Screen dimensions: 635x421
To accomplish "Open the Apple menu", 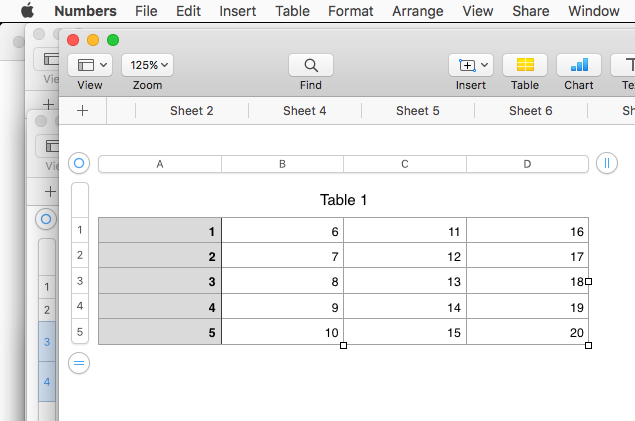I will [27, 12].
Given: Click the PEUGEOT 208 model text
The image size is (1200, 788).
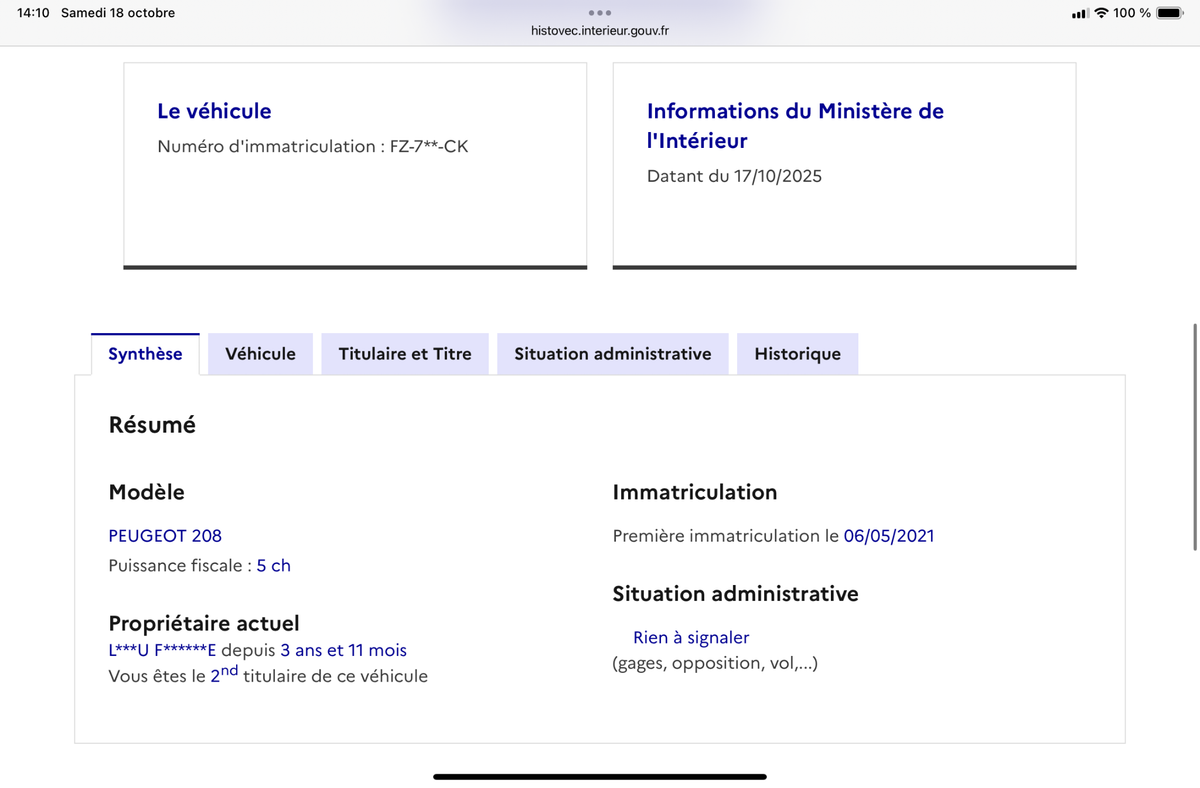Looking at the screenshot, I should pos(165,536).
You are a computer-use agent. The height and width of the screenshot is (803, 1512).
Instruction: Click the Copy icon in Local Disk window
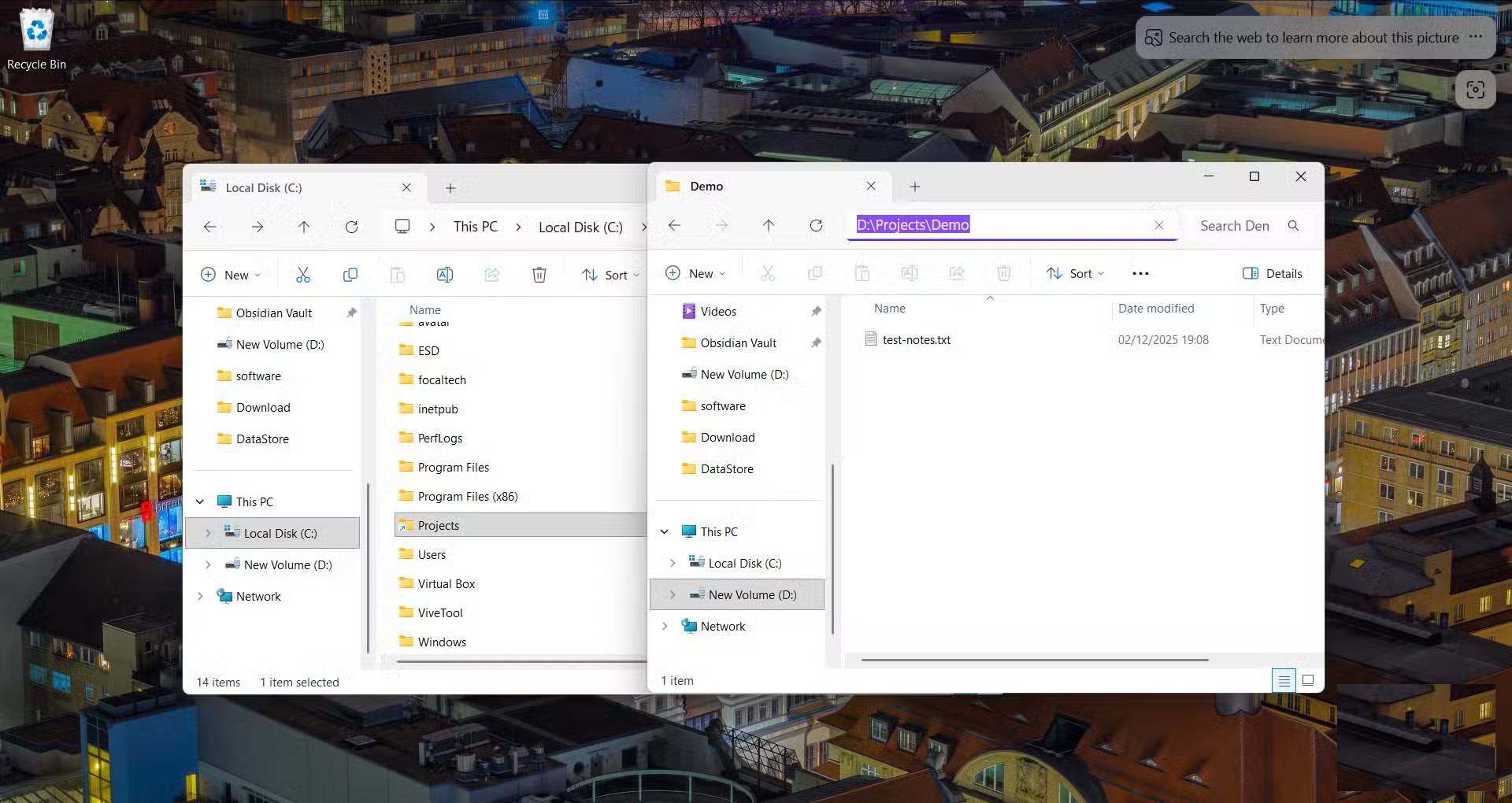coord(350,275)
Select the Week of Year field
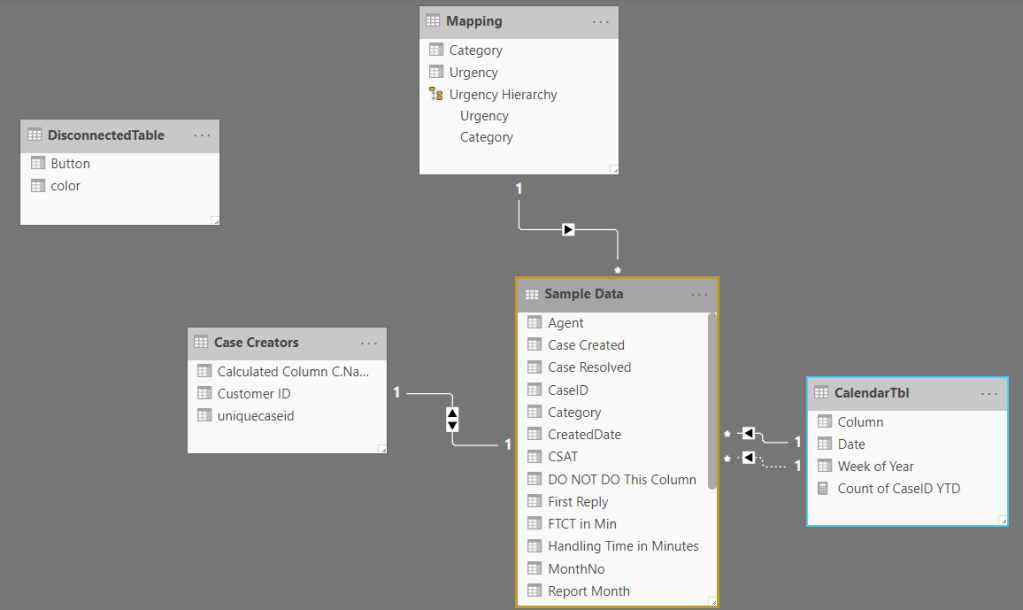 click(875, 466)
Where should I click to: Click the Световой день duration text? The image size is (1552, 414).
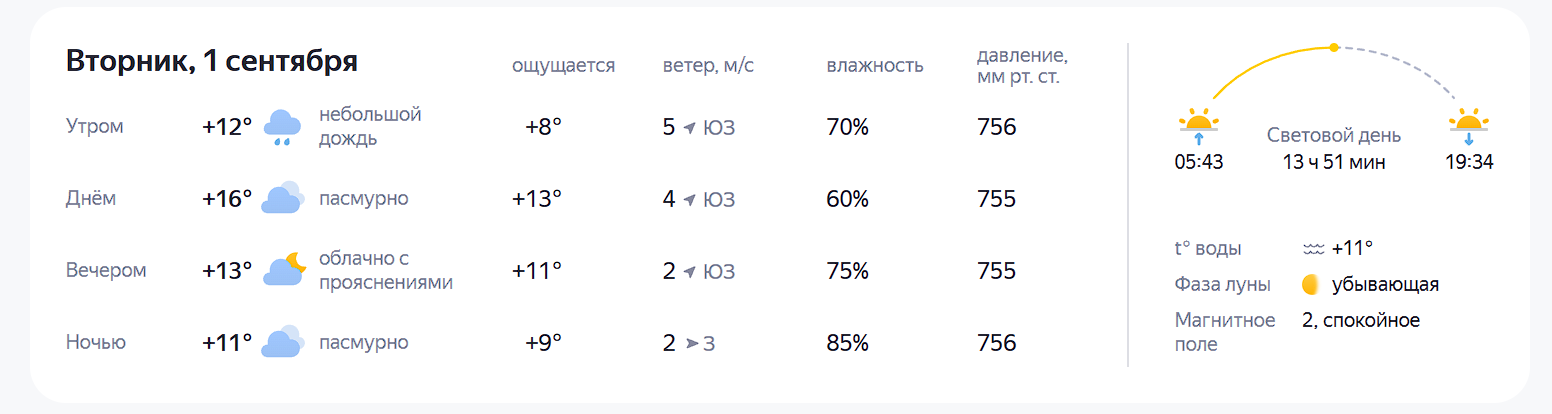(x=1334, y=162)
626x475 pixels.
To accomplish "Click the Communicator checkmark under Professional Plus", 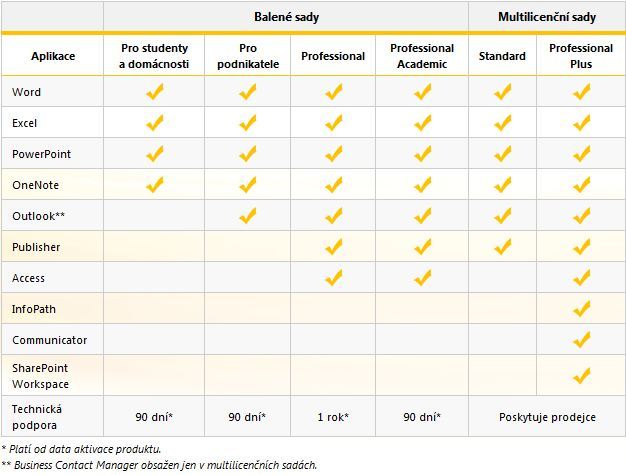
* * *
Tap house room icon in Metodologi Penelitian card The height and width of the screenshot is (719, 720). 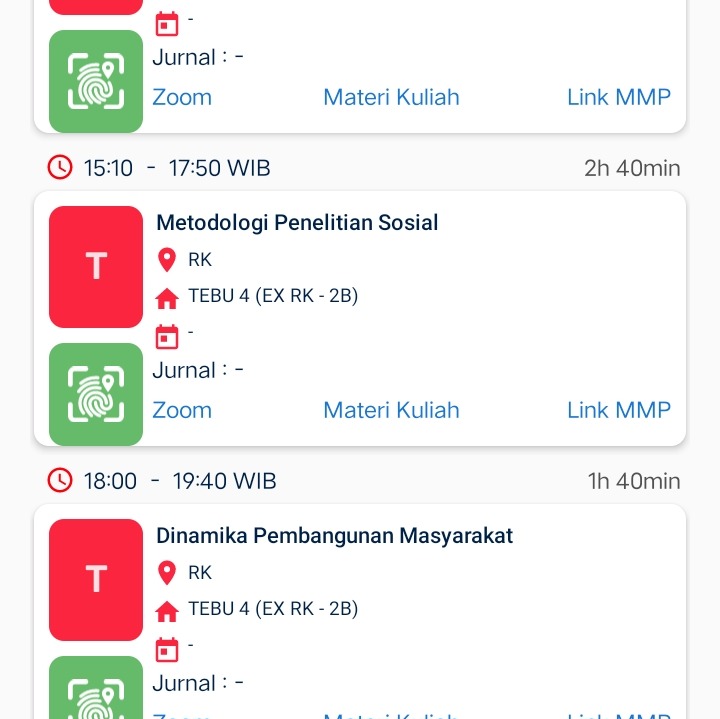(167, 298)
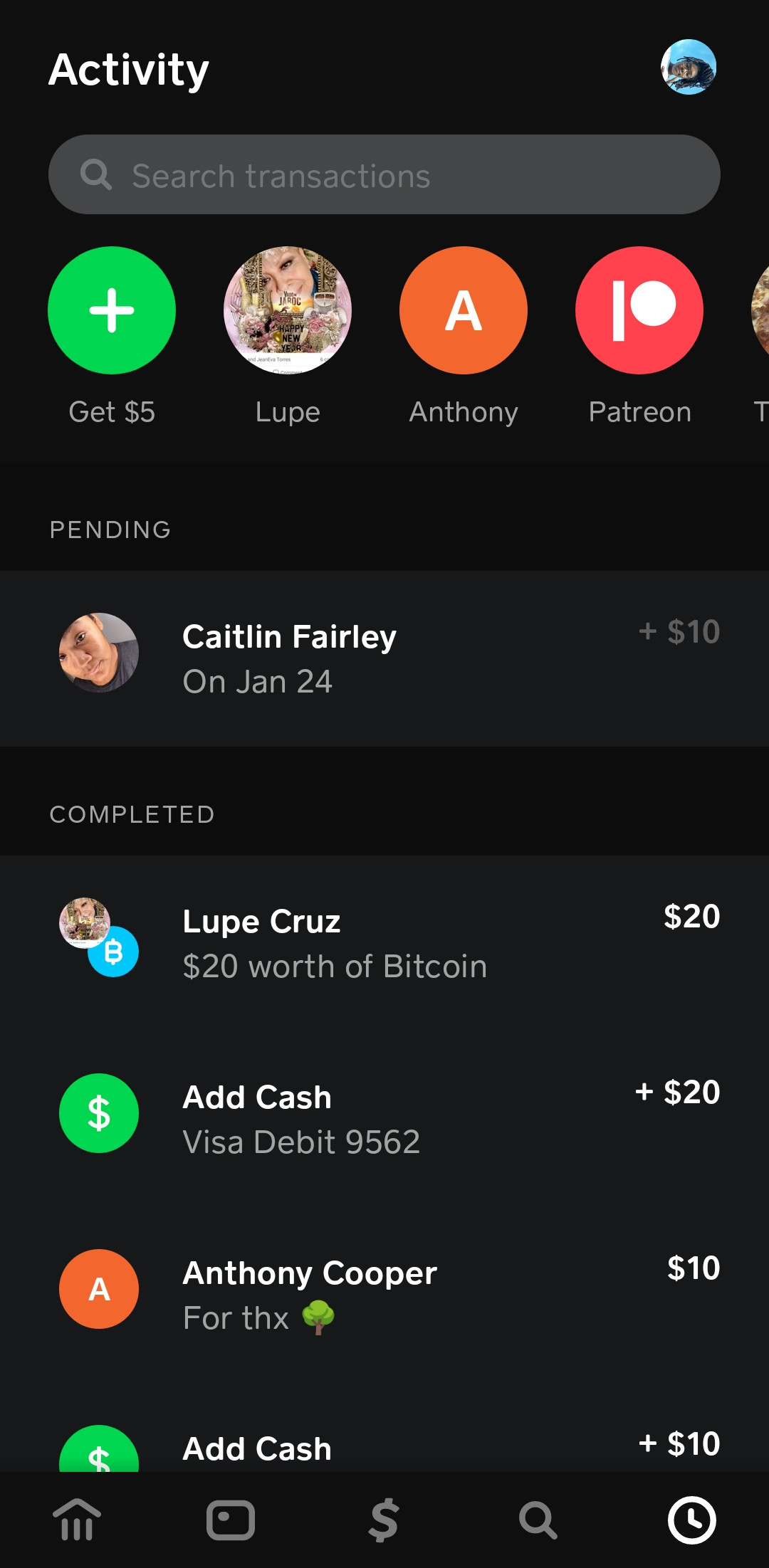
---
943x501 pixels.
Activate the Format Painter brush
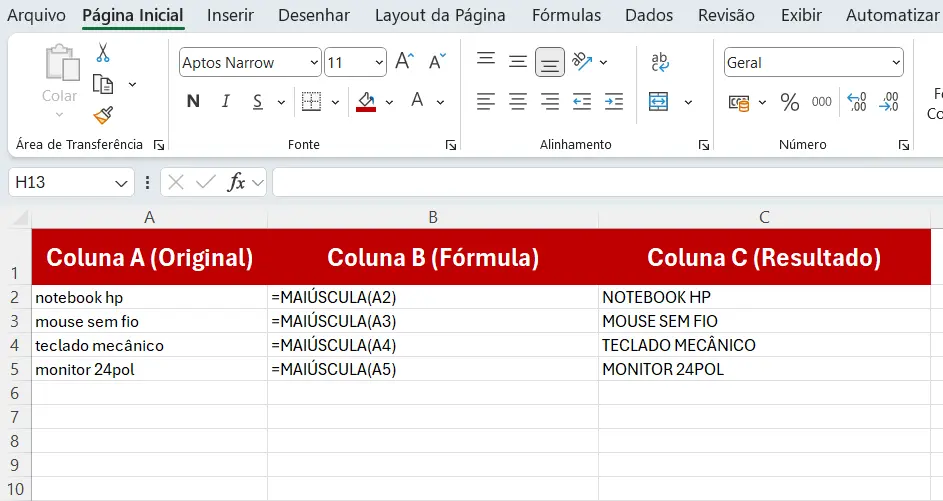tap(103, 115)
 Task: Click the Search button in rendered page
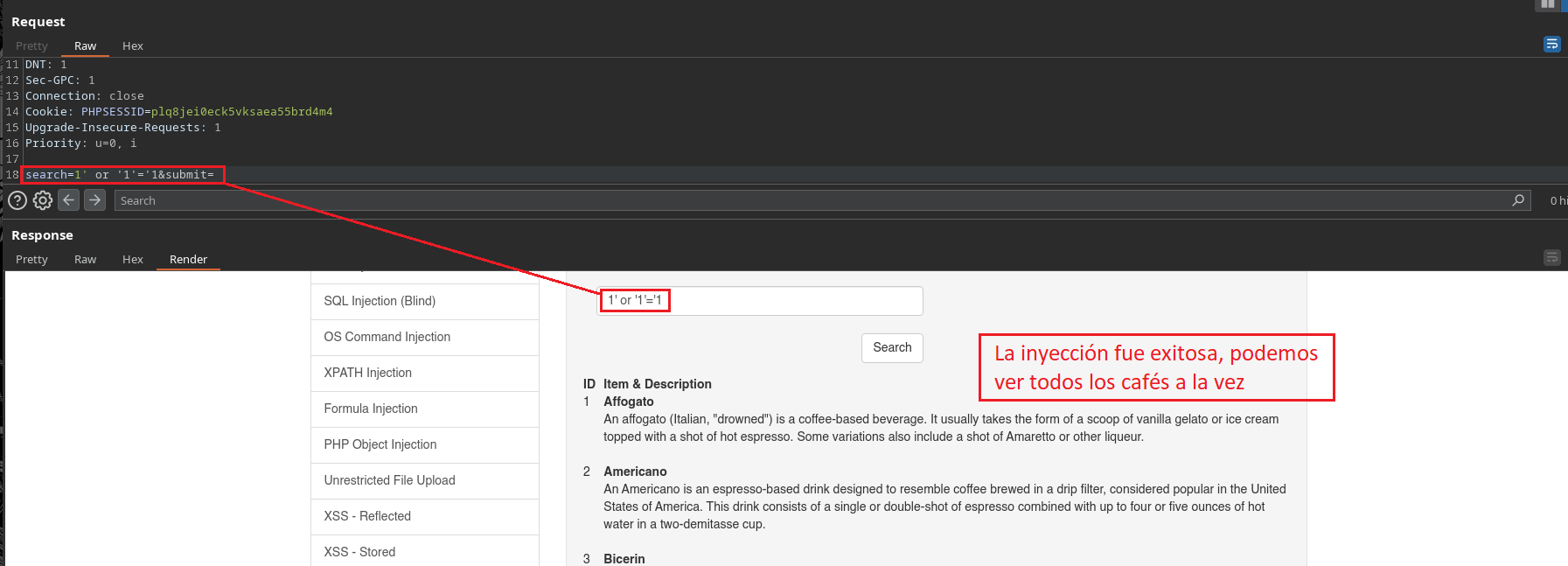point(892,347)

Aim of the exercise -
In the listing above, find the line with "Instruction: Click the" and the line with "626x475 pixels.". Copy exactly those lines and all between them, minus the images.

Result -
Instruction: Click the Copy icon in Local Disk window
coord(350,275)
Select the Week of Year field
 click(875, 466)
Where should I click to: Click the Световой день duration text? The image size is (1552, 414).
(x=1334, y=162)
626x475 pixels.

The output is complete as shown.